Other important notes: Repeating the mantra, “You need a component to do that” was the phrase of the week. With training, you realize that UCM is like many other Oracle products. You purchase a very base model, but get tools that, once you learn them, have the capability to get the job done. You have to think in UCM. This means that you need to learn IDocScript, and follow the component model system to get the functionality you need. So, what does that mean? Simple, you need a component to do that!

To give you an example. We have lots of documents that we need to import, but a large percentage of these documents have spaces in them. By using a little IDocScript and the RemoveWs function in the batch uploader, we were able to upload the documents with name without spaces. Now when we link to this content from our web server, we don’t have to deal with spaces and encoding links.
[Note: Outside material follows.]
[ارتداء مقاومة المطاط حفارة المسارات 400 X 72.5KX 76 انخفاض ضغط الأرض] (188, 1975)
In order to get check-in documents to be space free, we created a component that removed spaces from the Original Name during the check-in. We were able to create a component using two lines of Java code to get this done. Of course there is more to it than this. Setting up a component to call the java code was done with the component manager, and we used one of the components found in the howto bundle as a template. We also needed to know what event to hook into. As you can see, a lot of setup just to get two lines of code to get the job done.

I will try to add more code that is UCM based as that is the direction my employer is taking. There seems to be a dearth of documentation on “How To” with UCM. Even though Bex’s Book is very helpful, more is needed!